**Complete the following**
1 > Rewrite more briefly the paragraph of the Resurrection text that begins "The number 40, in the Bible," and keep its main facts.
2 > Print the passage of the Resurrection text from "The number 40, in" to "Spirit at Pentecost.".

**Reading text**
>>>>>

Each of these moments marks a time of purification, preparation, and transformation. And so it was for the disciples: the 40 days after the Resurrection were a time of going from fear to mission, from confusion to certainty, from sorrow to paschal joy.


2. What Did Jesus Do During Those 40 Days?

Far from disappearing, Jesus becomes present in a new way: glorious, immortal, yet at the same time close, tangible, and real. He is not a ghost nor a mere idea; He is the same risen Christ who ate, spoke, and walked with His own.

Some of the most notable appearances during this period are:

  • To Mary Magdalene in the garden (Jn 20:11-18)
  • To the disciples on the road to Emmaus (Lk 24:13-35)
  • To the Eleven in the Upper Room (Lk 24:36-49; Jn 20:19-23)
  • To doubting Thomas (Jn 20:24-29)
  • To the disciples at the Sea of Tiberias (Jn 21)
  • To more than five hundred brothers at once (1 Cor 15:6)
  • Finally, on the Mount of Ascension (Acts 1:6-11)

In all these appearances, Jesus performs three fundamental actions:

  1. Confirms the faith of the disciples: it is no longer enough to follow Him—they must believe in Him as the risen Lord.
  2. Opens the Scriptures: He explains how everything that happened was already foretold, and He gives them the key to understanding it.
  3. Prepares them for the mission: He does not leave them orphaned but promises the Holy Spirit and sends them out to evangelize the world.

3. The Theological Relevance of the Number 40

The number 40, in the Bible, represents a complete time of testing or preparation. It is not an arbitrary figure, but one that speaks of the passage from the old to the new creation. With the resurrection, a new stage in human history begins: the Kingdom of God has definitively broken in.

During those 40 days, Jesus:

  • Manifests His victory over death
  • Initiates the time of the Church, preparing His apostles as witnesses
  • Shows that the resurrected body is not mere spiritualization, but transfiguration of creation
  • Anticipates eternal life, revealing the final destiny of humanity

It is a time of transition: Christ no longer walks with us as before, but He does not abandon us either. These days prepare the great mystery of the Ascension, and then the outpouring of the Holy Spirit at Pentecost.

<<<<<

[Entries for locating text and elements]
>>>>>

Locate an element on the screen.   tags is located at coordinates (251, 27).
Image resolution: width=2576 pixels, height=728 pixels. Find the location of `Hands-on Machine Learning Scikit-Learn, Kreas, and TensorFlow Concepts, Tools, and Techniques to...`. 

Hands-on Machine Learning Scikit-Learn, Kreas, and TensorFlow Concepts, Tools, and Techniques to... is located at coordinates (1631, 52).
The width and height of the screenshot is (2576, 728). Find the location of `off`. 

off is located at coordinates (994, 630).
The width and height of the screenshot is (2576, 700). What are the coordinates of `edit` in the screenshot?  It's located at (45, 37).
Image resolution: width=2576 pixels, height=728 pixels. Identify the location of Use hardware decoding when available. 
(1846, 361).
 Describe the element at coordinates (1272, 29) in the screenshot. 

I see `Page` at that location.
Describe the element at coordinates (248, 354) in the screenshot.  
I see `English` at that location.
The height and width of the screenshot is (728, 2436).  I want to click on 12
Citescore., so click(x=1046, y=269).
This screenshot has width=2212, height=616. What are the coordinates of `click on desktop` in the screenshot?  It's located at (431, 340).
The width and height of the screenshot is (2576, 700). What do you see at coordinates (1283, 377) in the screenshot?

<<<<<

**Answers for this exercise**
1 > In the Bible, 40 stands for a complete period of testing or preparation. The figure is not arbitrary: it marks the passage from the old creation to the new. With the resurrection, a new stage of human history begins, and the Kingdom of God has definitively broken in.

2 >
The number 40, in the Bible, represents a complete time of testing or preparation. It is not an arbitrary figure, but one that speaks of the passage from the old to the new creation. With the resurrection, a new stage in human history begins: the Kingdom of God has definitively broken in.

During those 40 days, Jesus:

  • Manifests His victory over death
  • Initiates the time of the Church, preparing His apostles as witnesses
  • Shows that the resurrected body is not mere spiritualization, but transfiguration of creation
  • Anticipates eternal life, revealing the final destiny of humanity

It is a time of transition: Christ no longer walks with us as before, but He does not abandon us either. These days prepare the great mystery of the Ascension, and then the outpouring of the Holy Spirit at Pentecost.